To summarize: a movement needs to generate mass disobedience to an objectionable governmental practice or law–and win the approval of non-movement members in the process. For the civil rights movement, that meant refusing to abide by the practices and legal statutes that were segregation de facto and de jure. The mass disobedience found that sweet spot where, finally, the government lost its will to uphold those practices and laws. Yes, it took some time. But, finally, the spectacle of arresting people who were just trying to be treated equally was no longer supportable.
For the anti-war movement, it was draft resistance. Not as clear that public opinion was won over to the side of the resisters, but draft law came close to being unenforceable and the easy way out was to create the “all volunteer” army. That move, of course, was the government’s way of sidestepping the larger issue of the anti-war movement: citizens’ ability to stop the government from waging war. That ability has not been gained, while ending the draft took away a crucial leverage spot and made anti-war movements much more difficult to sustain.
Pretty obviously, protesting–and rectifying–discrimination is harder. In the cases of segregation and the draft there is a law to disobey. But in the case of discrimination, you are trying to get the government to enforce the law against your opponents. Now the government and the legal system needs to be your adversary, and is not your antagonist. That greatly limits the stage, doesn’t provide for dramatic confrontations, or mass disobedience. Prodding the government to action is a tough one–and, I am starting to think, the real source of my perplexity about what forms effective action today could take.
That would seem to go in spades for a constitutional crisis. Since the 2000 election, with the follow-ups of the illegal Iraq War and torture, and now the shenanigans of the Trump administration, we have seemingly discovered that it is very difficult, if not impossible, to call the government to account. If the “system” worked in calling the Nixon administration to account for its crimes, that still suggested that only the government could successfully curb the government. And since 2000 there is no evidence of the government having the wherewithal to call itself to account.
I read the other day someone talking about how the people would take to the streets if Trump fired the special prosecutor or pardoned himself and his family. But it is unclear how taking to the streets would have any impact. The pessimist in me says that as long as daily life was not disrupted, the republic would tolerate massive malfeasance.
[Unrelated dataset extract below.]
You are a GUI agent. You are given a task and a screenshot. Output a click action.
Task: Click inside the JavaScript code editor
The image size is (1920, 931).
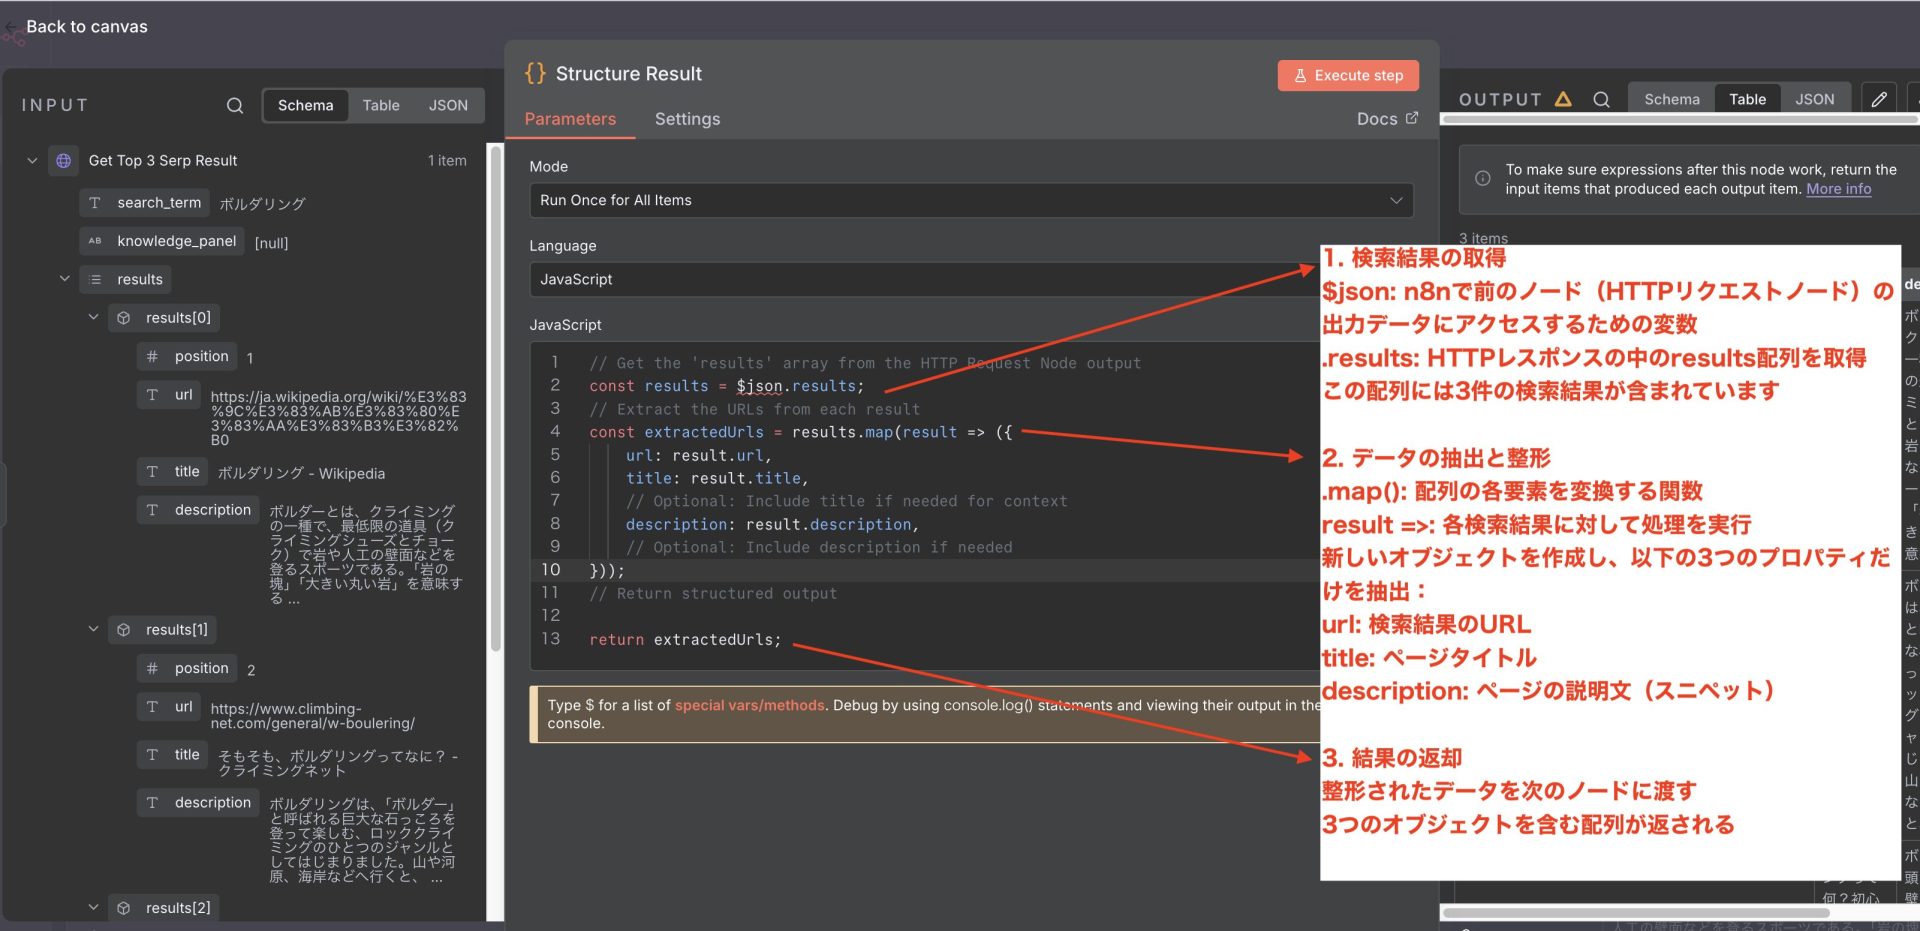(x=900, y=615)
One, because the issues–the rule of law etc.–are so arcane, and two, because it doesn’t feel like it hits people where they live.
Oddly enough, Trump’s crimes are sort of victimless; they damage our democracy, perhaps irreparably, but they don’t seem to harm anyone in particular. I was wondering about this in terms of “standing.” Could I sue (and who would I sue) for damages because my vote was rendered meaningless through election fraud? Would I be granted “standing” to bring such a suit? And what would be the remedy if I won such a case? It is unimaginable that there would be a “do-over” of the election? And yet, what else could be suitable recompense?
I wish I had something better to offer. A successful movement has to get a large number of people to consider themselves as members of a wronged collective. Post-2008, the unemployed and the defrauded quite conspicuously failed to make that leap. Somehow losing your job or losing your home was experienced as an individual misfortune, not something that tied you to many others with whom you should unite to protest against your lot. And, again, that would have been a case of trying to get the government to do something, rather than protesting against or disobeying a government action.
As long as normal life is mostly left in peace, we seem to be left with the ballot box. But not only have Republicans worked hard to shelter themselves from democracy (through gerrymandering, voter suppression and the like), but politicians have more reasons than ever to listen to the powerful few as opposed to the powerless many.
North Carolina’s Moral Mondays seem to prove this point. They have been sustained over an admirably long time–and seem to have had no impact at all except to harden the hearts of our Scrooge-like state legislators.
All of this might mean that party politics is really the only game in town. Leftists need to engineer a take-over of the Democratic party akin the the take-over of the Republican party by its right-wing. Only the primary threat makes politicians answerable to voters when the general election districts are gerrymandered.